» EXERCISE REQUIREMENTS: For the word "Viewport", state the number of lines in the data that contain it, and nothing else.

» DATASET ENTRIES:
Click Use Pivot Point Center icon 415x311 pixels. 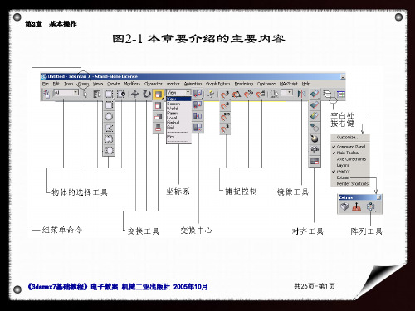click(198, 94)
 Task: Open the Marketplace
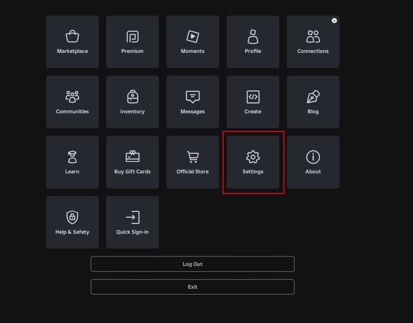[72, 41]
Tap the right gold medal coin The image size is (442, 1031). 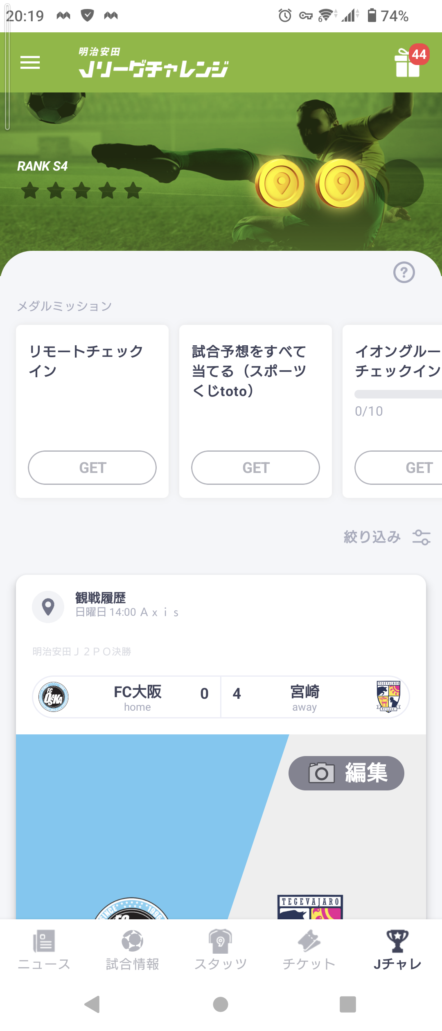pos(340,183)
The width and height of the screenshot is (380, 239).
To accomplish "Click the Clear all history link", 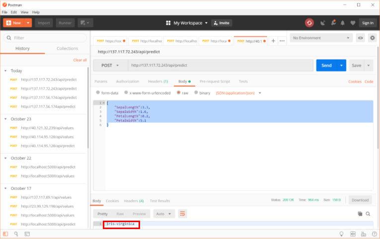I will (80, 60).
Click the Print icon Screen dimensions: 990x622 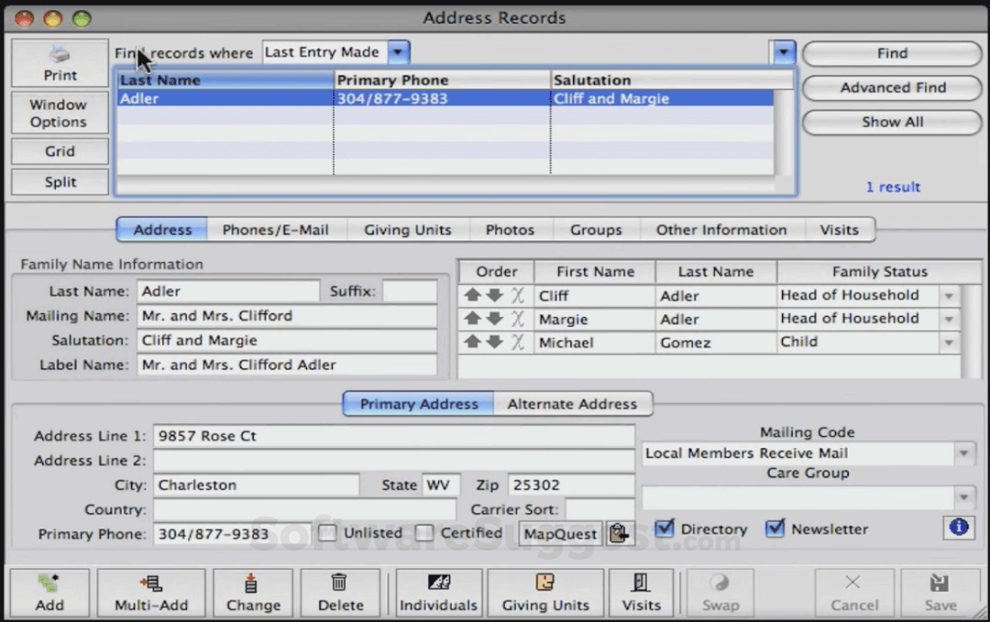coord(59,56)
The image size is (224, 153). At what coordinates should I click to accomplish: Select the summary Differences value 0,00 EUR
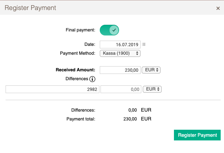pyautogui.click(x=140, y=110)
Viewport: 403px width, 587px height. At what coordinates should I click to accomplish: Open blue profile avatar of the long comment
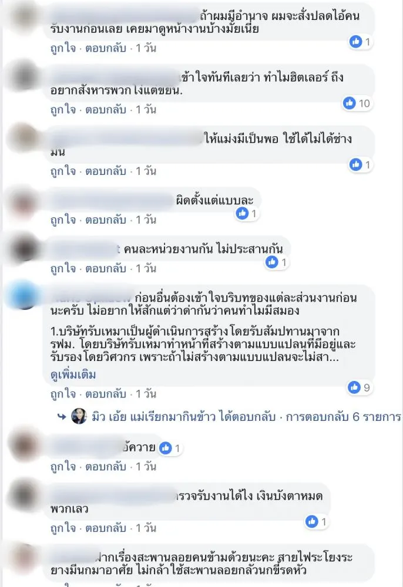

* * *

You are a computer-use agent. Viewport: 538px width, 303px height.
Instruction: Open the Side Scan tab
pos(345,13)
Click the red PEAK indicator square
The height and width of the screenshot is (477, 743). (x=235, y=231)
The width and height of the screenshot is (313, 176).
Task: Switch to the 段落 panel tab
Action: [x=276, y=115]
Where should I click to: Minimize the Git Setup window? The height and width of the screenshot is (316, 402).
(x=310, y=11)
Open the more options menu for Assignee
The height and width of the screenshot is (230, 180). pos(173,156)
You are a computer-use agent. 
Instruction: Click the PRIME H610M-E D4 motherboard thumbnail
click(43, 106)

» TASK ANSWER: 2